Linear Algebra
Overview
- Credit value: 15 credits at Level 4
- Convenor: Dan McVeagh
- Assessment: a short-problem set (20%), online quiz (10%) and two-hour examination (70%)
Module description
In this module we provide you with core linear algebra concepts including matrices, systems of linear equations, vectors, Markov chains and linear programming.
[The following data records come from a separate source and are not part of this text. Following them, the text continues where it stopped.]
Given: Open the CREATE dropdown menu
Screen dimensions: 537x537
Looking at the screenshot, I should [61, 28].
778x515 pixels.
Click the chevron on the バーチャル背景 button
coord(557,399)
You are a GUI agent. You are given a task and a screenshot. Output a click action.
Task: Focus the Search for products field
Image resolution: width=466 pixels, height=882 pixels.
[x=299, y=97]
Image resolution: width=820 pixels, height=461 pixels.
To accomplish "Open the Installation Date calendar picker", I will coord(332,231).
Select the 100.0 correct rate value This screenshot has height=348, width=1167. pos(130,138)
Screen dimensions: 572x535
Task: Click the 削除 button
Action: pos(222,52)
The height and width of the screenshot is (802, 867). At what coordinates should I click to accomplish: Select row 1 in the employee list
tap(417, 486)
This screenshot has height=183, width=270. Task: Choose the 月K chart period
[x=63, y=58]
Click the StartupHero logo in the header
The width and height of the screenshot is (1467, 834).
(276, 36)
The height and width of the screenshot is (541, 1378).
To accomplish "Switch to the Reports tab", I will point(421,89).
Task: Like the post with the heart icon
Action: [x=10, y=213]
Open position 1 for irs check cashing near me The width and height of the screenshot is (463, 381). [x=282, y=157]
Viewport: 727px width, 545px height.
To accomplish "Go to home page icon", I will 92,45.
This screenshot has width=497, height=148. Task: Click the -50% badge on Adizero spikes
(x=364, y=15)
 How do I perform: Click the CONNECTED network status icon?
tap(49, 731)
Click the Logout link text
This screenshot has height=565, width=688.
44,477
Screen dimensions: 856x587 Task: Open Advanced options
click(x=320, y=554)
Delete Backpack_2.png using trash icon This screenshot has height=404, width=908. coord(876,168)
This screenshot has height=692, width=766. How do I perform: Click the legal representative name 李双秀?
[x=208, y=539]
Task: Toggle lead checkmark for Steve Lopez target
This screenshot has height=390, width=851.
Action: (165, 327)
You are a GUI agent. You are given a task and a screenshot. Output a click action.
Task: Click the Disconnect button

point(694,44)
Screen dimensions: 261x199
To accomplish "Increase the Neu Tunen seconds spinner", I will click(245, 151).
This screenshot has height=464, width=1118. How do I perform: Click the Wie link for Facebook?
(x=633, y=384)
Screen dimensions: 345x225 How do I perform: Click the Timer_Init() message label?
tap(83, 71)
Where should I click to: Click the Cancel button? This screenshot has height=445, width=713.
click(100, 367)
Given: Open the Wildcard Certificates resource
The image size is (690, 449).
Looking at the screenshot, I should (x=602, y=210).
You will develop the skills to perform matrix operations, solve systems of linear equations, explore vector spaces and orthogonality, and apply linear algebra techniques to areas like Markov chains and optimisation problems.
Indicative syllabus
- Matrices and systems of linear equations: operations on matrices, transposes, symmetric and antisymmetric matrices, invertible matrices, consistent and inconsistent equations, matrix form of a system of linear equations, elementary row operations, solving a system of linear equations, inverting a square matrix
- Determinants: cofactors, evaluating the determinant of a square matrix, properties of the determinant
- Real vectors: the dot product, the length of a vector, linear combinations, spanning subspaces, linearly independent vectors, bases, orthogonality, the angle between two vectors, orthogonal bases and the Gram-Schmidt process
- Eigenvalues and eigenvectors: finding eigenvalues and eigenvectors of a square matrix, the characteristic equation, diagonalisation and powers of square matrices
- Markov chains: transition matrices, state vectors, Markov matrices, regular transition matrices, steady state vectors
- Linear programming: linear inequalities, formulation of a linear programme, objective function and constraints, graphical solutions, introduction to the simplex method
Learning objectives
By the end of this module you will be able to:
- solve systems of linear equations
- find an orthogonal basis of a subspace of n-dimensional real space
- evaluate the determinant, eigenvalues and eigenvectors of a square matrix
- show when a square matrix is diagonalisable, and diagonalise such matrices
- demonstrate knowledge of the properties of n-dimensional real space
- model a finite stochastic process using a Markov matrix, and find the solution
- model optimisation problems as a linear programme.